→ Required action:
Copy out exactly the lines below that run from the one holding "How do I perform: Expand" to the one holding "Given: Open 镜像构建器 via its sidebar icon", keeping both of those lines and no others.

→ Recorded information:
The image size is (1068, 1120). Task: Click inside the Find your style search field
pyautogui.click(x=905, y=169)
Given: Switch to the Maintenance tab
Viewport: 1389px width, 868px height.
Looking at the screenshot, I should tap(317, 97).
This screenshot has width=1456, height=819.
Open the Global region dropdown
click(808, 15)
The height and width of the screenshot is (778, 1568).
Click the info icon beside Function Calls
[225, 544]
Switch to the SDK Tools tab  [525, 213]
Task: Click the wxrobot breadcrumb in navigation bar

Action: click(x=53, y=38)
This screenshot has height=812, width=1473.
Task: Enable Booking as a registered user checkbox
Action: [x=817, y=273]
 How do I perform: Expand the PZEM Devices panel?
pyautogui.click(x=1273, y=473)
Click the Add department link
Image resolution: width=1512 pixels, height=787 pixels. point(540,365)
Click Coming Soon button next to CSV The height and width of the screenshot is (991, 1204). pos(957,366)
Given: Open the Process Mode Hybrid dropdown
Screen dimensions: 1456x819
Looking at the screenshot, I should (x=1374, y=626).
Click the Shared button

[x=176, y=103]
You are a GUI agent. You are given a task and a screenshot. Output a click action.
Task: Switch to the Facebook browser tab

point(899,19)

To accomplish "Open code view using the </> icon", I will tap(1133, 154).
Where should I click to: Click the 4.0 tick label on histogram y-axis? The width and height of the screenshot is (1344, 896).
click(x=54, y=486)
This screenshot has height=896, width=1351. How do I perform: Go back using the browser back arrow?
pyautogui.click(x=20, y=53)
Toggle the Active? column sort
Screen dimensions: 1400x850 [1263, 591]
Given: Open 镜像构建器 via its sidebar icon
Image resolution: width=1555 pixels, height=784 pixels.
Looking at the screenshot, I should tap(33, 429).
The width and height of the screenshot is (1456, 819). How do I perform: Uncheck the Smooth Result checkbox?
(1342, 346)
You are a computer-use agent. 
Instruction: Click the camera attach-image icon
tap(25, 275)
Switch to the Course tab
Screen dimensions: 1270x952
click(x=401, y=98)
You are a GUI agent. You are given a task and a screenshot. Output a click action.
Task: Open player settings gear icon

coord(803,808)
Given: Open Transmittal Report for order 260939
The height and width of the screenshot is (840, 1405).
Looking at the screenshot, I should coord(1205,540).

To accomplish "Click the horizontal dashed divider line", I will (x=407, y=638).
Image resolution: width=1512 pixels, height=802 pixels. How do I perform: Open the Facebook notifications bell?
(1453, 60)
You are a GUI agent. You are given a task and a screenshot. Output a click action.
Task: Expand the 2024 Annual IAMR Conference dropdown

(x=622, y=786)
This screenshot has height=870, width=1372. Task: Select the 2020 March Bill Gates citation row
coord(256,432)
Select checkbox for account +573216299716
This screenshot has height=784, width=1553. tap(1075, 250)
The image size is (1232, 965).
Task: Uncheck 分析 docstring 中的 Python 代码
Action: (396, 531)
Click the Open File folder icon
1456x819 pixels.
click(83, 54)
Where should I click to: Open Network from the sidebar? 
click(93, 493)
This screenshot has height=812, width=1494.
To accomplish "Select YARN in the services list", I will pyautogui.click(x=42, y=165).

→ Exercise output:
 How do I perform: Expand the PZEM Devices panel?
pyautogui.click(x=1273, y=473)
Click the Add department link
Image resolution: width=1512 pixels, height=787 pixels. point(540,365)
Click Coming Soon button next to CSV The height and width of the screenshot is (991, 1204). pos(957,366)
Given: Open the Process Mode Hybrid dropdown
Screen dimensions: 1456x819
Looking at the screenshot, I should (x=1374, y=626).
Click the Shared button

[x=176, y=103]
You are a GUI agent. You are given a task and a screenshot. Output a click action.
Task: Switch to the Facebook browser tab

point(899,19)

To accomplish "Open code view using the </> icon", I will tap(1133, 154).
Where should I click to: Click the 4.0 tick label on histogram y-axis? The width and height of the screenshot is (1344, 896).
click(x=54, y=486)
This screenshot has height=896, width=1351. How do I perform: Go back using the browser back arrow?
pyautogui.click(x=20, y=53)
Toggle the Active? column sort
Screen dimensions: 1400x850 [1263, 591]
Given: Open 镜像构建器 via its sidebar icon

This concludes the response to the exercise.